Em sua entrevista a correspondentes brasileiros em Paris, com a esperteza que lhe é peculiar, o ex-prefeito de São Paulo, Paulo Maluf, tenta passar duas mentiras e um engodo.
A primeira mentira, a de que eu teria afirmado que ele, Maluf, pagou despesas pessoais de Wagner Ramos. Quem afirmou foi o banqueiro Fábio Nahoum, a partir de conversas com o próprio Ramos.
A segunda, a de que Nahoum desmentiu a coluna. A nota de Nahoum desmentiu versões do encontro publicadas por outros órgãos de imprensa, não pela coluna.
O engodo é pensar que vai me constranger com uma ameaça de processo conduzido pelo advogado Saulo Ramos.
Por que centrou fogo na coluna? Porque, desde o começo, não aceitei a tese da meia pizza, de que um esquema que movimentou bilhões de dólares, se prevaleceu da situação de penúria de Estados quebrados e envolveu duas das mais poderosas instituições da República -o Senado e o Banco Central- tenha sido montado por um banco insignificante, com capital de apenas US$ 6 milhões, e um grupo de funcionários de carreira da Prefeitura de São Paulo.
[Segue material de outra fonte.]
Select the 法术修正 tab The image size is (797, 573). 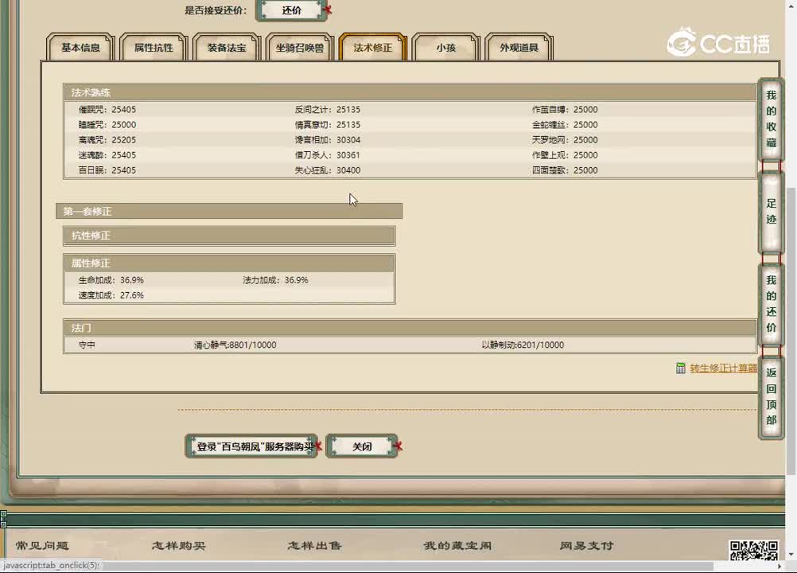tap(373, 48)
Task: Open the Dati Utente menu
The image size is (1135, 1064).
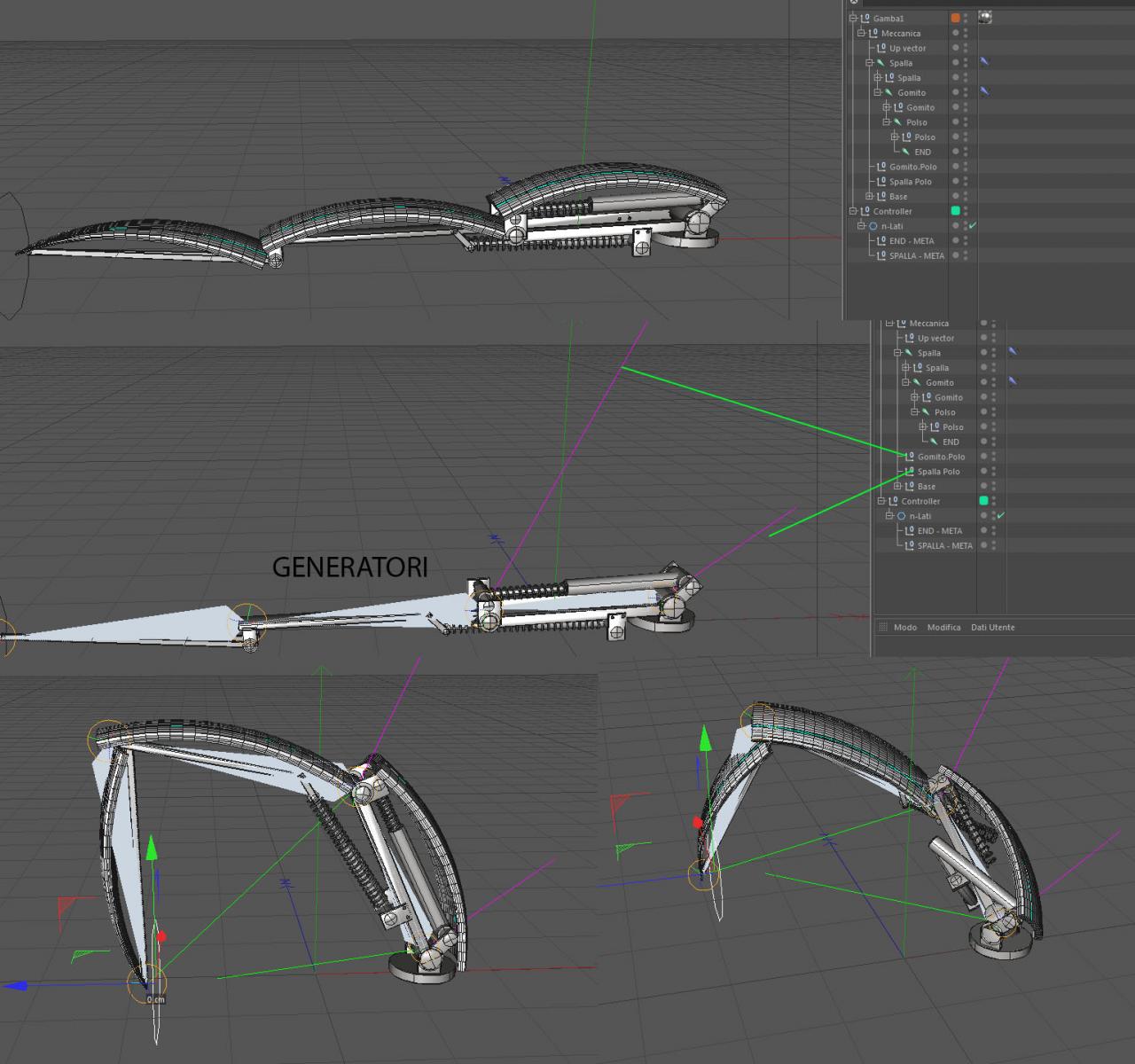Action: click(992, 627)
Na conversa, testemunhada por quatro pessoas, Nahoum declarou: 1) Wagner Ramos se vangloriava com ele de tratar diretamente com Paulo Maluf das negociações com outros Estados; 2) pelo que Wagner Ramos dava a entender, Celso Pitta estaria por fora dessas negociações.
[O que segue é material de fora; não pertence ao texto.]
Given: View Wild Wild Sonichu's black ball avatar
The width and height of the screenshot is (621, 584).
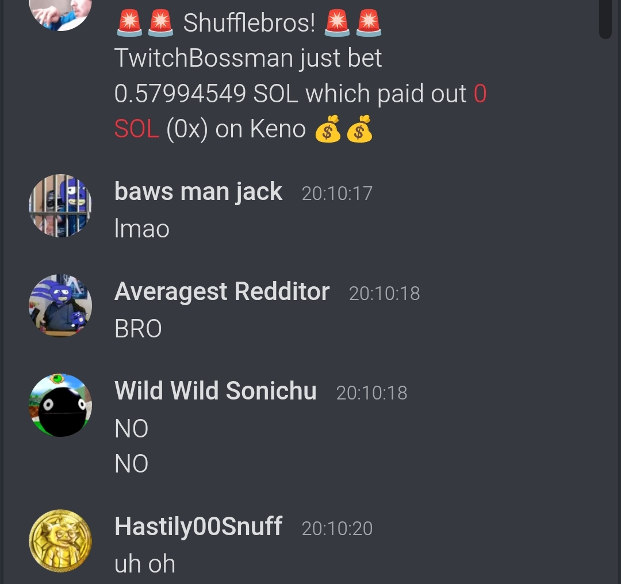Looking at the screenshot, I should pyautogui.click(x=60, y=405).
São deduções feitas pela pessoa que estava na linha de frente das negociações com a prefeitura paulistana, relatando conversas que teria mantido com o próprio coordenador da dívida paulista.
As declarações foram reproduzidas com a cautela necessária, e são indícios importantes em qualquer investigação séria a respeito do tema.
Evidências
O esquema dos precatórios consistia de duas frentes. A primeira, da montagem dos precatórios nos Estados. A segunda, a negociação dos títulos no mercado financeiro.
Pelo que foi apurado até agora:
1) a primeira frente -montagem da operação técnica- foi toda feita por técnicos da Secretaria das Finanças de São Paulo, usando telefones da secretaria e viajando quando deveriam estar trabalhando;
2) todos os contatos com o Banco Central eram realizados pelo sr. Pedro Neiva, funcionário da prefeitura e ex-colega de mercado tanto do prefeito Celso Pitta quanto de Fábio Nahoum. E que tinha tanta liberdade com o chefe a ponto de oferecer um carro alugado para ele;
3) a segunda frente terminava em um doleiro, a Split, com dois negócios explícitos com a prefeitura de São Paulo. O primeiro, como doleiro da operação Pau Brasil, esquema de caixinha política do candidato Paulo Maluf. O segundo, como fornecedor de equipamentos, em uma licitação onde a prefeitura foi acusada de beneficiá-lo.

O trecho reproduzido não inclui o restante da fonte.